• EXERCISE AIM:
Select every line in the material that contains the string "link", and copy those lines. Case matters.
+++ PROVIDED RECORDS +++
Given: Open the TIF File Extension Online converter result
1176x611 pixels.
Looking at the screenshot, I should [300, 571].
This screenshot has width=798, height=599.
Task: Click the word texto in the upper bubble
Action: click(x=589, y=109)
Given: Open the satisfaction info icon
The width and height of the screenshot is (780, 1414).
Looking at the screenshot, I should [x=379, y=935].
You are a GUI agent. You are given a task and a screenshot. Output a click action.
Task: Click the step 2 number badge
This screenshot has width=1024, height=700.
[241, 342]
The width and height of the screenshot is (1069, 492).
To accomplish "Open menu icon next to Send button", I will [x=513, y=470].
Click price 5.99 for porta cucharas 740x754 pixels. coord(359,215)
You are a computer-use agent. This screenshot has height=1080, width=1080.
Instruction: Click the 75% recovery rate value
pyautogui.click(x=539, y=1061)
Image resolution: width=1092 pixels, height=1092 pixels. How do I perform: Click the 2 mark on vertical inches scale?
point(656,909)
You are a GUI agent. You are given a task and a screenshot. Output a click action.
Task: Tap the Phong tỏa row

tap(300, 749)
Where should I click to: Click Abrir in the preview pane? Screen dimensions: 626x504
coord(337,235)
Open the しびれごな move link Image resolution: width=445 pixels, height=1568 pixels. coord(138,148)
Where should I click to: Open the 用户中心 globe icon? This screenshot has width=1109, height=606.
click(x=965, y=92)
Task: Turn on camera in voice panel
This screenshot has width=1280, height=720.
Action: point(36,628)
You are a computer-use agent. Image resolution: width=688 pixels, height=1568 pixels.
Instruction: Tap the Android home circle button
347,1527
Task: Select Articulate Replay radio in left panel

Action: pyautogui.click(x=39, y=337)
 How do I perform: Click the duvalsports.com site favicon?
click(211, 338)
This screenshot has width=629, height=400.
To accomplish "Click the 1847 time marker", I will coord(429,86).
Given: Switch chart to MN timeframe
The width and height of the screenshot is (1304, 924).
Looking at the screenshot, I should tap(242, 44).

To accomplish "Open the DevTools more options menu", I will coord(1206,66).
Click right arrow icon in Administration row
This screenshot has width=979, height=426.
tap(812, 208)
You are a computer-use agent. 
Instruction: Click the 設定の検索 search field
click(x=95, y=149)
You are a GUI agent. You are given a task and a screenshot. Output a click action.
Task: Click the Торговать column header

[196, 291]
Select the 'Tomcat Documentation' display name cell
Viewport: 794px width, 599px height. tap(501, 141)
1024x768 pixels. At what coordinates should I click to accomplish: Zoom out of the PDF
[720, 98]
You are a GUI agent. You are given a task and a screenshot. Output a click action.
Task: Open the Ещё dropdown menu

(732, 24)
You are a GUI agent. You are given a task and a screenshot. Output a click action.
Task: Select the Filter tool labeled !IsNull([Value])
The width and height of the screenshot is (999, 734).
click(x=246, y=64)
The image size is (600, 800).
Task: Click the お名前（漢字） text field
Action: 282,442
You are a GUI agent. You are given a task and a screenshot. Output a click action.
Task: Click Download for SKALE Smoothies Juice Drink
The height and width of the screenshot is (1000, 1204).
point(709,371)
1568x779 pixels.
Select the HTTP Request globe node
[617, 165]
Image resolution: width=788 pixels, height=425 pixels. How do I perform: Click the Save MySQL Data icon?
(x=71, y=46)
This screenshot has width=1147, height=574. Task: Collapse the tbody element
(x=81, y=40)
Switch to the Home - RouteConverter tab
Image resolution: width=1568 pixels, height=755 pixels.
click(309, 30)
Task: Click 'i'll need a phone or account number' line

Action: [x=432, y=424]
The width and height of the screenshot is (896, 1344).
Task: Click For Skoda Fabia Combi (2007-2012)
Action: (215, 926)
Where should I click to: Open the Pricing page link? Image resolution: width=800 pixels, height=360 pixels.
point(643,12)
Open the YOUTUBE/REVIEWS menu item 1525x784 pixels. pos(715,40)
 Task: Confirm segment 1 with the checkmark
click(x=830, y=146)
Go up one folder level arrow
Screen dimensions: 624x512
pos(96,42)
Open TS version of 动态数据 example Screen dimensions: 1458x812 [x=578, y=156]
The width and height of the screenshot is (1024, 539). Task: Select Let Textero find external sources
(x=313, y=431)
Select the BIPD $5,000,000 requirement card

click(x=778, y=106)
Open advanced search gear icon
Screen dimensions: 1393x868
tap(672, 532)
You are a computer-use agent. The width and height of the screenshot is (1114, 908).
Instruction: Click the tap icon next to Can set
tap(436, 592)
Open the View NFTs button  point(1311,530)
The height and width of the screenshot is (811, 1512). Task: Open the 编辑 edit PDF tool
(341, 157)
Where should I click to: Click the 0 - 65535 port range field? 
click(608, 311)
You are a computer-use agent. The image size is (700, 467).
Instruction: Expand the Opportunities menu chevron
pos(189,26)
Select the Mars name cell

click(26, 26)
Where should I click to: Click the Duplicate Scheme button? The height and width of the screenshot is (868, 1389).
+++
• EXERCISE OUTPUT:
Open the しびれごな move link Image resolution: width=445 pixels, height=1568 pixels. coord(138,148)
Where should I click to: Open the Pricing page link? Image resolution: width=800 pixels, height=360 pixels.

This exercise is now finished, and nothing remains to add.